Reducing pollen exposure. For seasonal allergies caused by plants and trees, it is best to try to stay indoors when pollen counts are high. Information on current pollen levels can be obtained from the National Allergy Bureau website. During allergy season, the best time for outdoor activities is after a rain, which helps clear pollen from the air. To reduce exposure to outdoor pollen, keep windows shut and the air conditioner on. Don't mow lawns or rake leaves because it stirs up pollen and molds. Avoid hanging sheets or clothes outside to dry. If you work outside, wear a dust mask.

Keeping indoor air allergy-free. You won't be able to eliminate every allergen from your home, but you can reduce your exposure to them. Use a high-efficiency particulate air (HEPA) filter in the bedroom. Wood, tile or vinyl works best for floor surfaces since dust, mold, and pollen can be removed more thoroughly than with carpet. Use of mattress and pillow covers can decrease the exposure to dust mites, since many hay fever sufferers are also allergic to dust mites. Indoor pets should be bathed regularly and kept off of the bed. Remove clothes you've worn outside. Bathe and shampoo hair daily before going to bed to remove pollen from hair and skin.

Over-the-counter (OTC) Antihistamines. All antihistamines, whether OTC or prescription, work by blocking the release of histamine in the body. They are best used when taken prior to the development of symptoms, not after symptoms are present. OTC antihistamines include diphenhydramine (Benadryl), chlorpheniramine (Chlor-Trimeton), fexofenadine (Allegra), loratadine (Claritin), and cetirizine (Zyrtec).

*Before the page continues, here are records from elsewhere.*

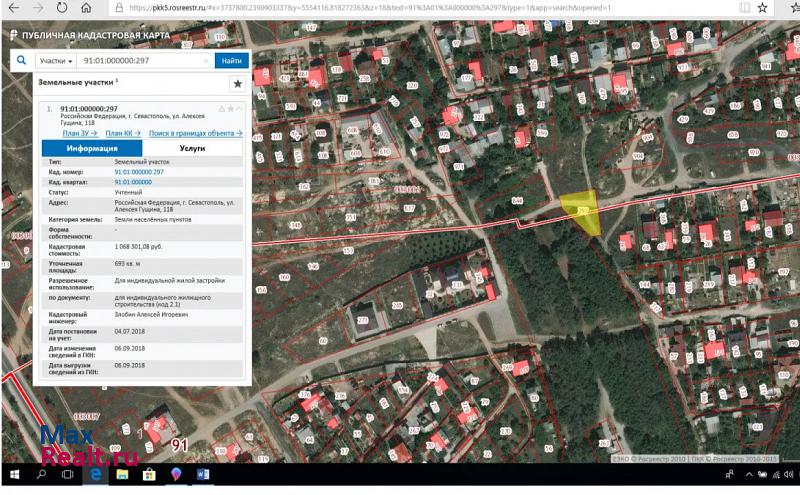This screenshot has height=495, width=800.
Task: Clear the search field with X
Action: pyautogui.click(x=206, y=61)
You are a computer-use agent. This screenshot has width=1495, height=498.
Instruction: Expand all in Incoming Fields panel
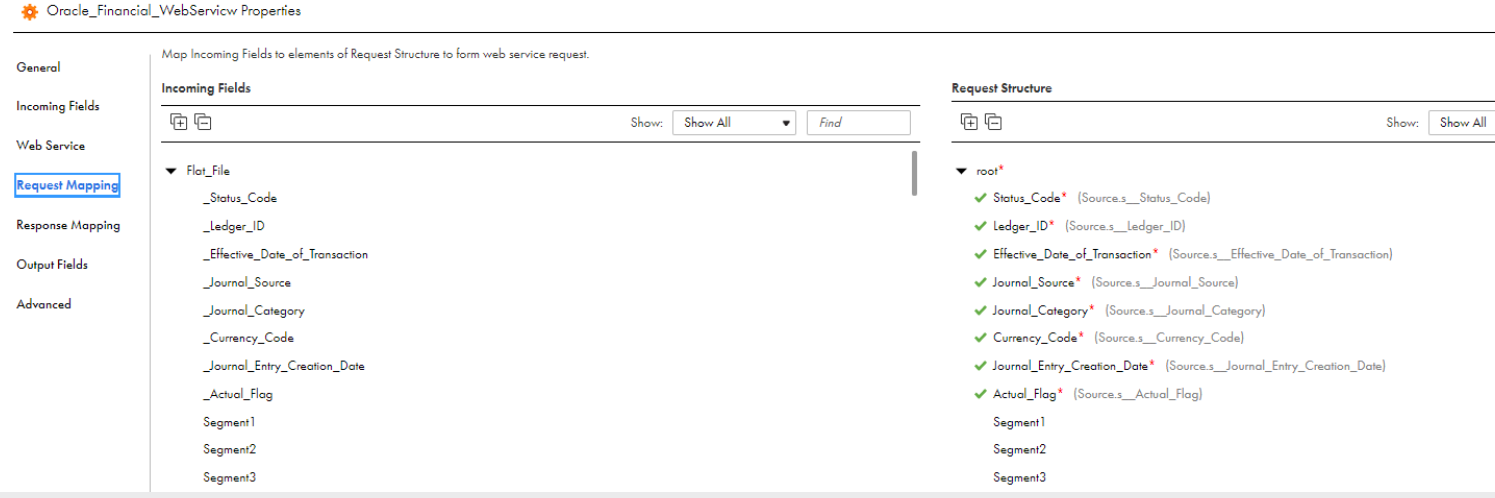point(179,122)

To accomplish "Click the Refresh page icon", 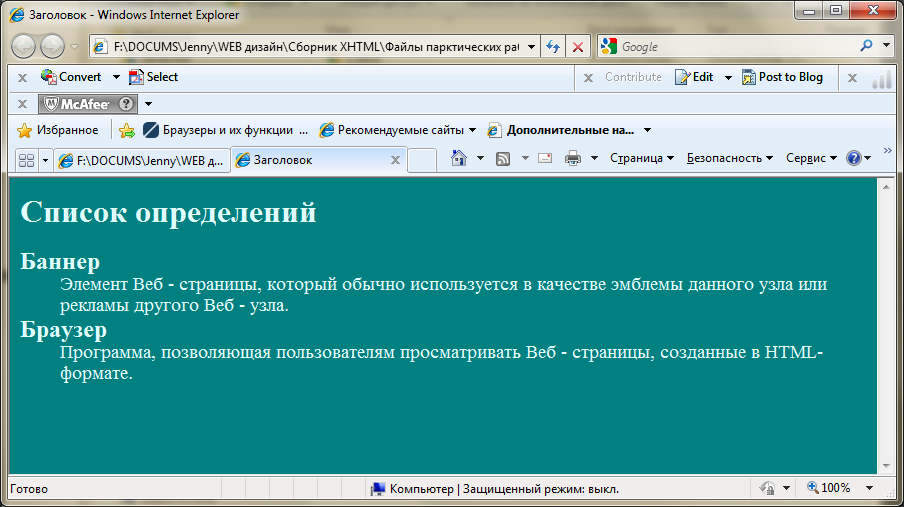I will [552, 47].
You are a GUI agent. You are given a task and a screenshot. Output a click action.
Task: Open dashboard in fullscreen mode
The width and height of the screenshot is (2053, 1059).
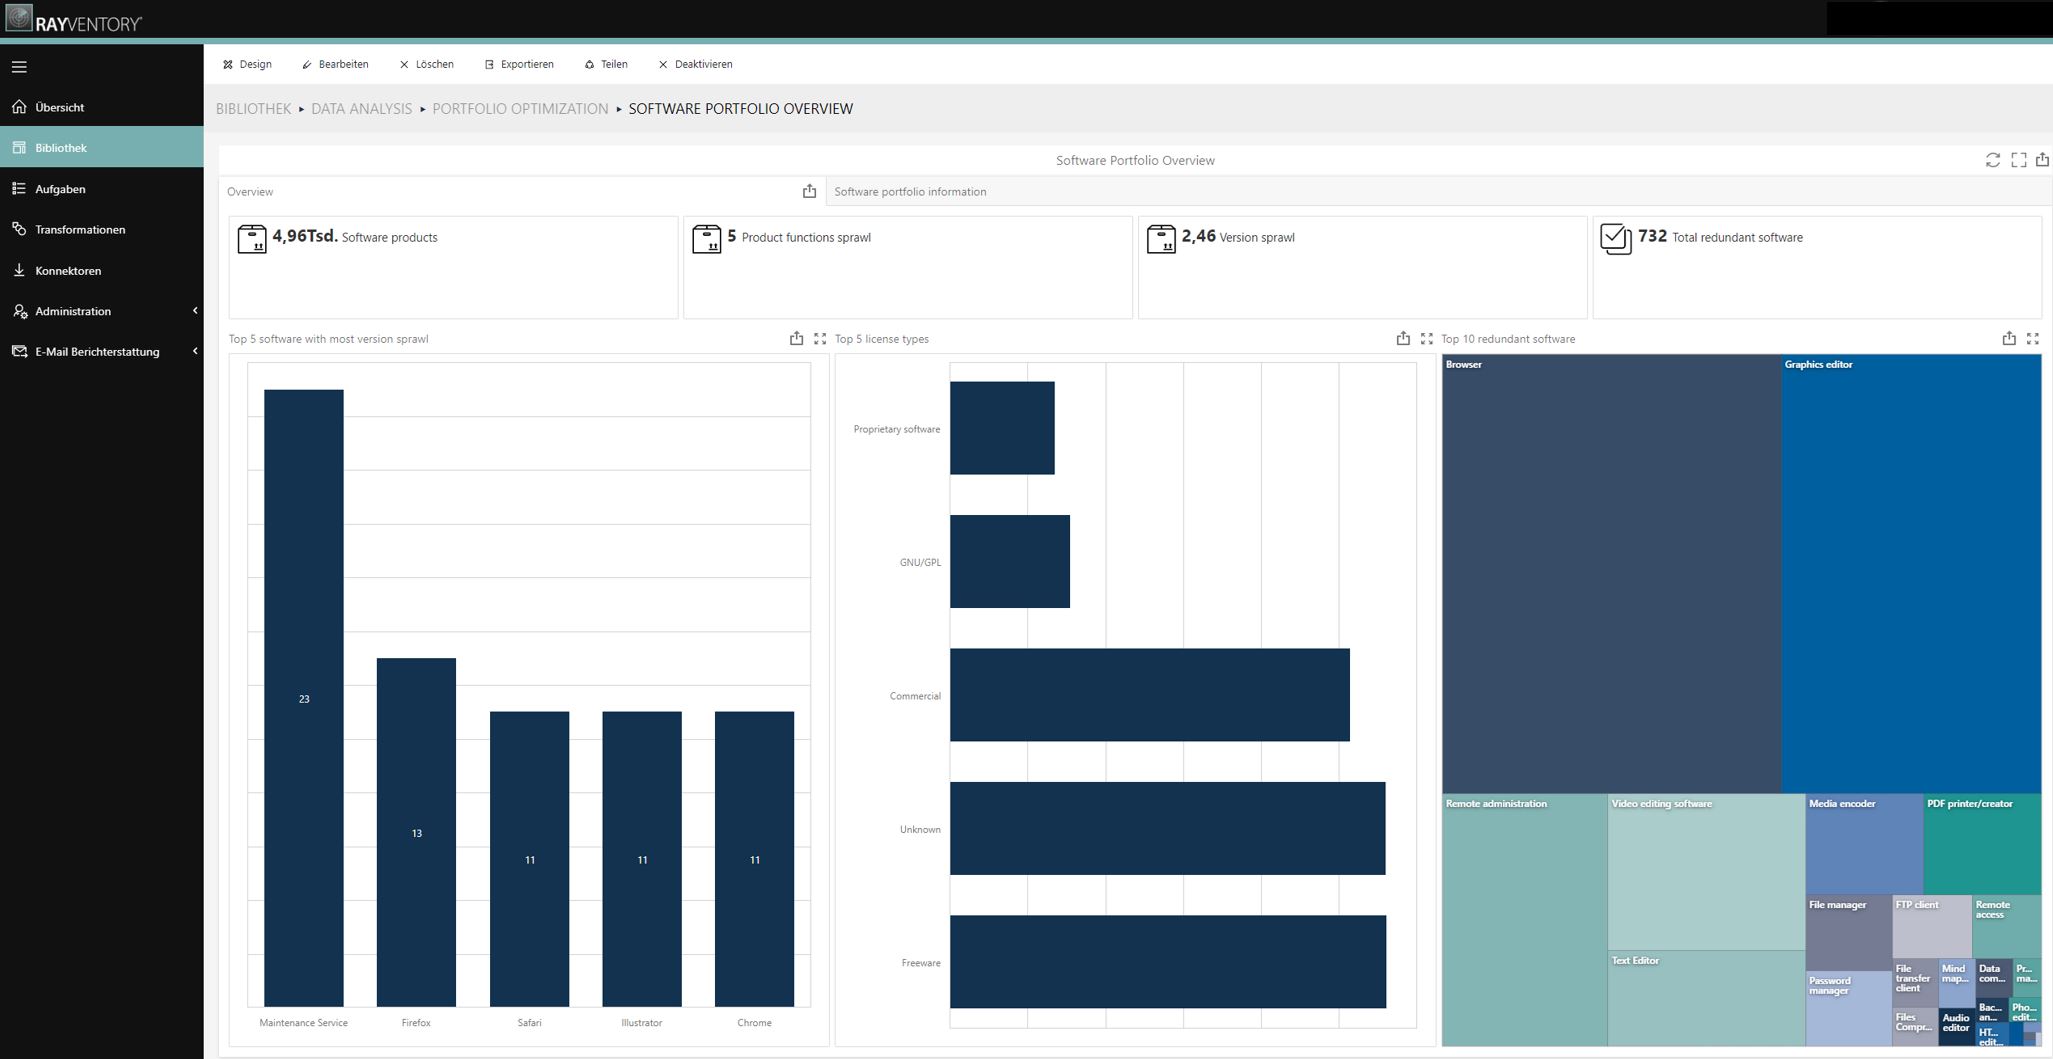[2018, 160]
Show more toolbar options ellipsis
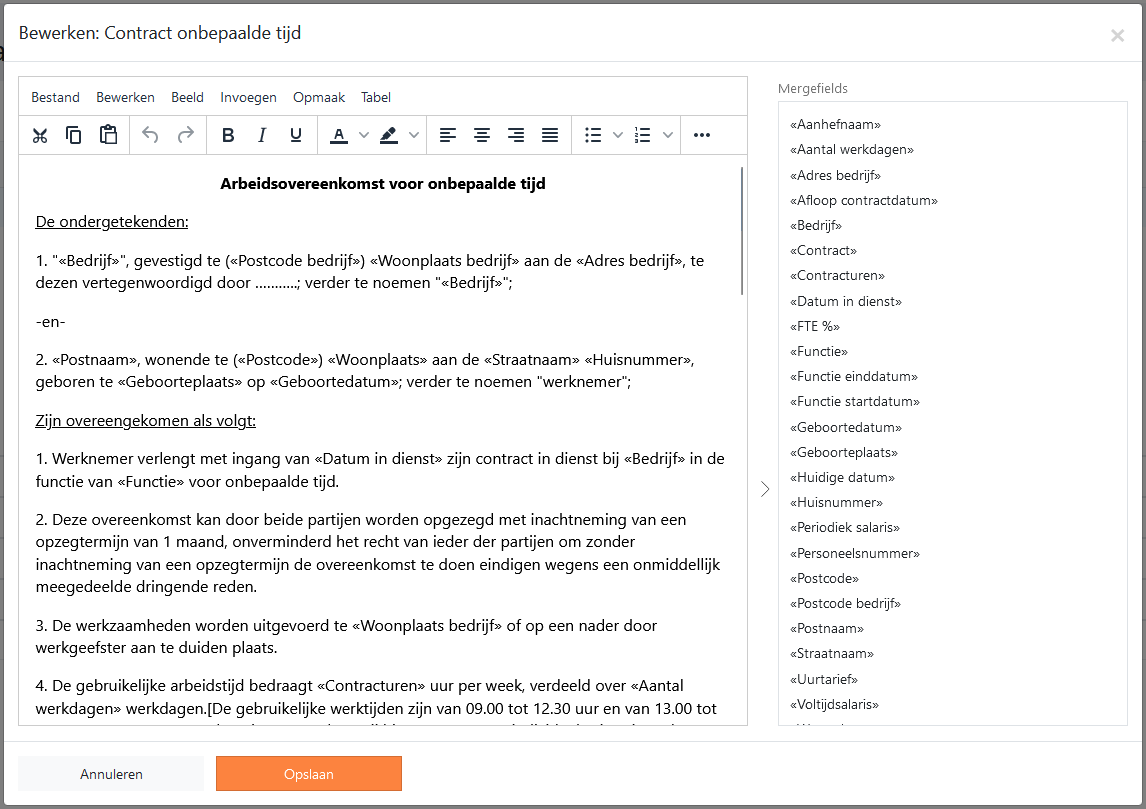The width and height of the screenshot is (1146, 809). [x=702, y=135]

Cromolyn sodium (NasalCrom) Nasal spray. Like antihistamines, this OTC nasal spray prevents the release of histamine and helps with nasal symptoms of hay fever. It is most effective when taken before symptoms start and may need to be used several times a day.
Neti Pot
Nasal irrigation. Several studies have demonstrated the effectiveness of nasal irrigation in reducing symptoms of allergic rhinitis. Nasal irrigation can be performed with a neti pot, bulb syringe or squeeze bottle to flush out nasal passages with saline (salt) solution. There have been some reports of infection caused by contaminated neti pots. To prevent this, it is important to wash the irrigation device after each use and allow it to air dry.

Decongestants. Decongestants, such as pseudoephedrine (e.g. Sudafed), help with symptoms of nasal congestion but do not treat the underlying allergic reaction. Decongestants should not be taken long-term because they may affect blood pressure or urination. Decongestant nasal sprays such as Afrin or Neosynephrine should not be used for more than 3 or 4 days at a time for allergies in order to avoid rebound nasal congestion.

Herbal remedies. Butterbur (Petasites hybridus, 500 mg per day) - appears to have some effectiveness in preventing seasonal allergy symptoms. Two small studies demonstrated that an extract of butterbur was as effective as the antihistamines, Zyrtec or Allegra. As with medications, herbal products have side effects and can interact with other medications or supplements.

When self-care measures fail. There are a number of treatments for managing seasonal allergy symptoms available by prescription or on doctor's recommendation. These include:
  • Nasal steroids, fluticasone (Flonase), budesonide (Rhinocort), mometasone (Nasonex) and triamcinolone (Nasacort).
  • Prescription antihistamines, desloratadine (Clarinex) and the nasal spray azelastine (Astelin),
  • Leukotriene modifiers. Montelukast (Singulair) is a prescription tablet taken to block the action of leukotrienes - immune system chemicals that cause allergy symptoms such as excess mucus production.
  • Allergen immunotherapy ("allergy shots"). Testing to determine specific allergens responsible for symptoms is necessary prior to undergoing desensitizing injections.